BEGIN Text section
Informal contracts – those where the terms have not been articulated – often exist in day-to-day business relationships. Yet the High Court of Australia’s decision in Realestate.com.au Pty Ltd v Hardingham; RP Data Pty Limited v Hardingham  HCA 39 shows the complexities of ascertaining the terms of an informal contract, including the recognition of implied terms.
So how is that task approached? This article explores that issue, and where future courts might develop the law – and what all of this means for your everyday business arrangements.
A photographer walks into a house for sale
Mr Hardingham and his company Real Estate Marketing Australia Pty Ltd (collectively, REMA) licensed photographs and floor plans of residential properties to real estate agencies for property marketing. The terms of the agreements were not written, nor were there express oral agreements. The contracts were informal.
These informal contracts authorised the agencies to upload the materials to a platform operated by Realestate.com.au (RE). However, by uploading the materials to RE, the agencies were agreeing to RE’s terms and conditions of use, which permitted RE to sub-license the materials however it wished. RE then sub-licensed the materials to RP Data Limited (RP Data), which uploaded the materials to its own website. The material remained on RP Data’s website post-completion of the relevant transaction, as historical information about the property.
REMA brought Federal Court proceedings against RP Data, claiming that RP Data had infringed REMA’s copyright by using its materials on RP Data’s website. The key issue was whether the informal contract between REMA and the agencies limited the agencies’ use of REMA’s materials to marketing the subject property for the current sale or lease.
END Text section
• Objective
Reproduce the passage of the informal contracts article above word for word, starting at "REMA brought Federal" and ending at "sale or lease.".
BEGIN Material provided
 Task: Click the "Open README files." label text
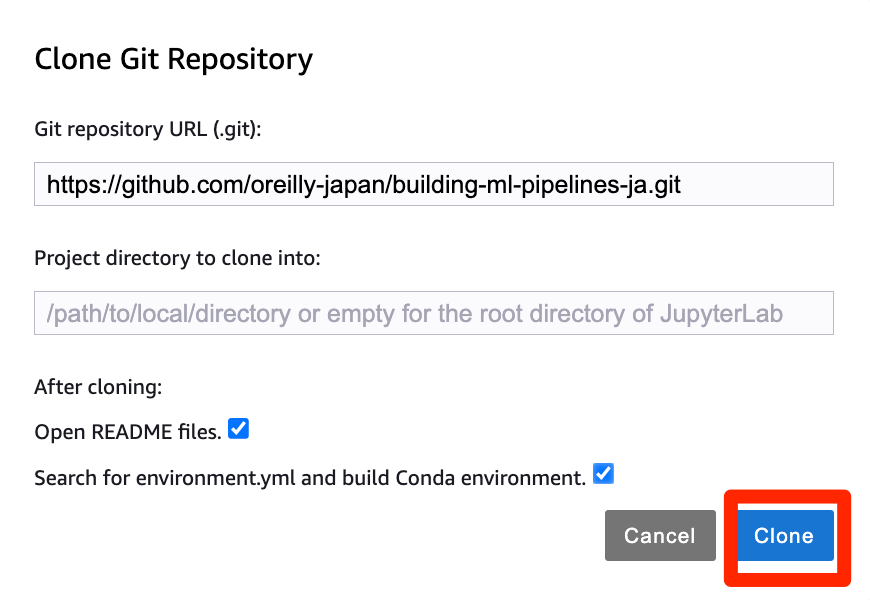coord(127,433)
END Material provided
BEGIN Material provided
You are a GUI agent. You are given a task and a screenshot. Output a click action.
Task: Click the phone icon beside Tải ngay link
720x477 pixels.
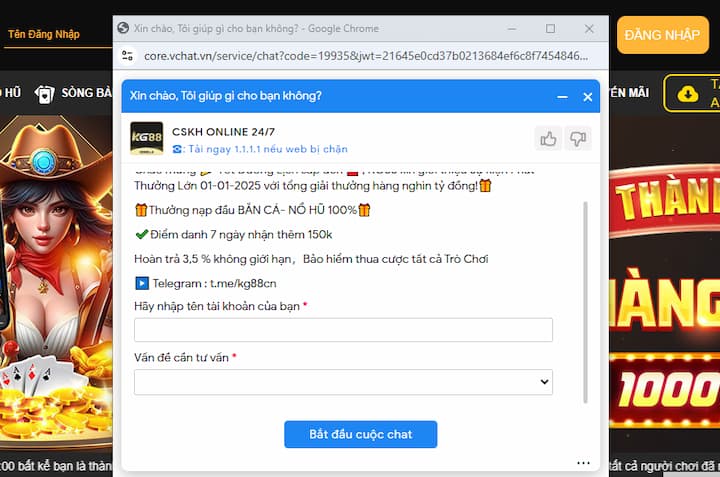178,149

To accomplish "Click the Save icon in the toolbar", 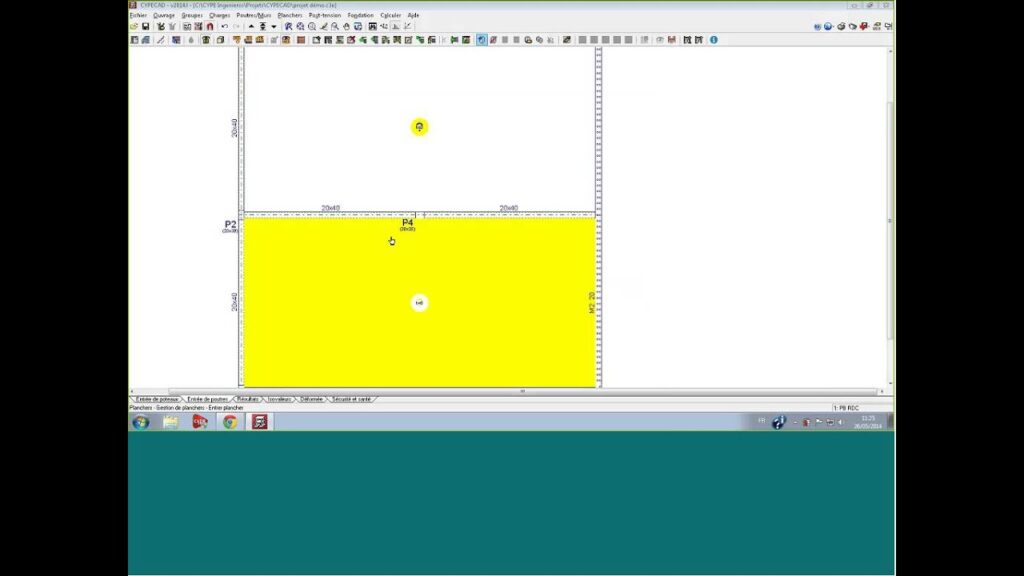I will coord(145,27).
END Material provided
BEGIN Material provided
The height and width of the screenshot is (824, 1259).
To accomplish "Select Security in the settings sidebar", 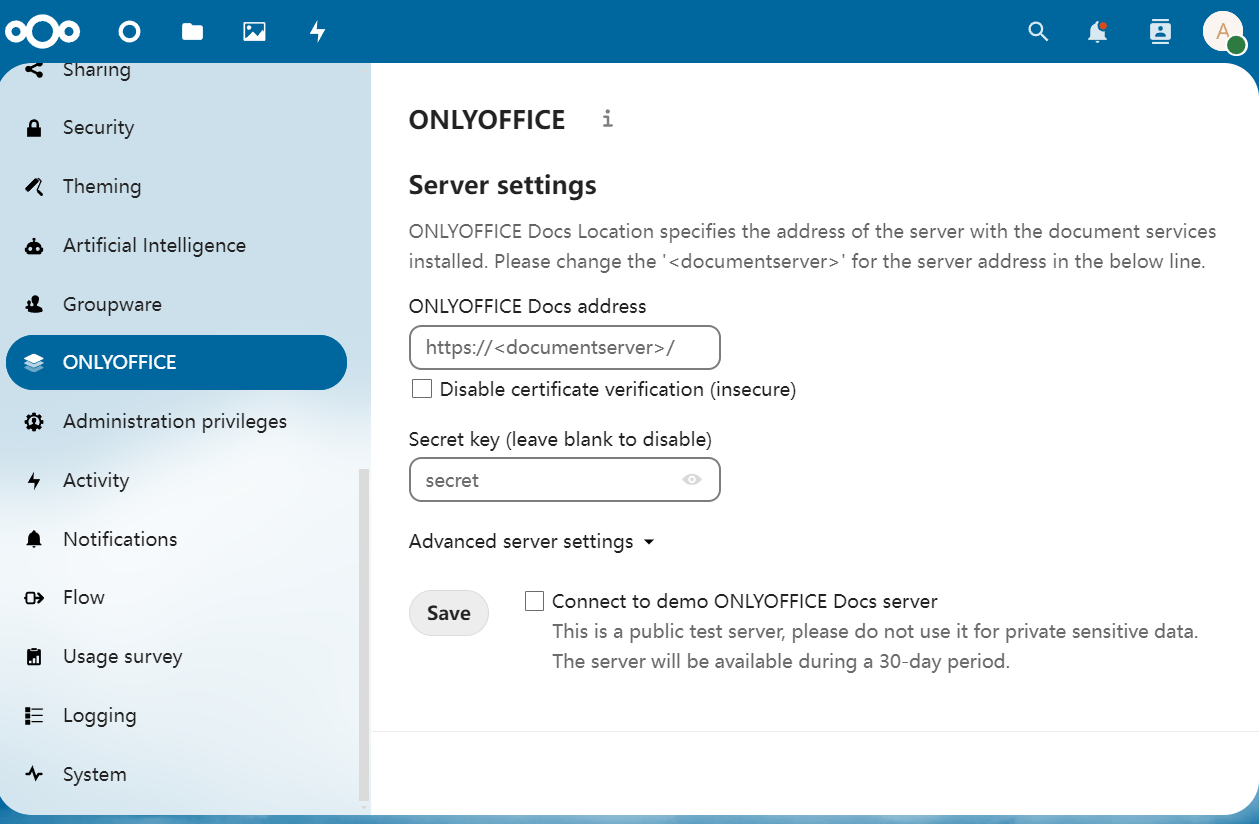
END Material provided
• Answer
REMA brought Federal Court proceedings against RP Data, claiming that RP Data had infringed REMA’s copyright by using its materials on RP Data’s website. The key issue was whether the informal contract between REMA and the agencies limited the agencies’ use of REMA’s materials to marketing the subject property for the current sale or lease.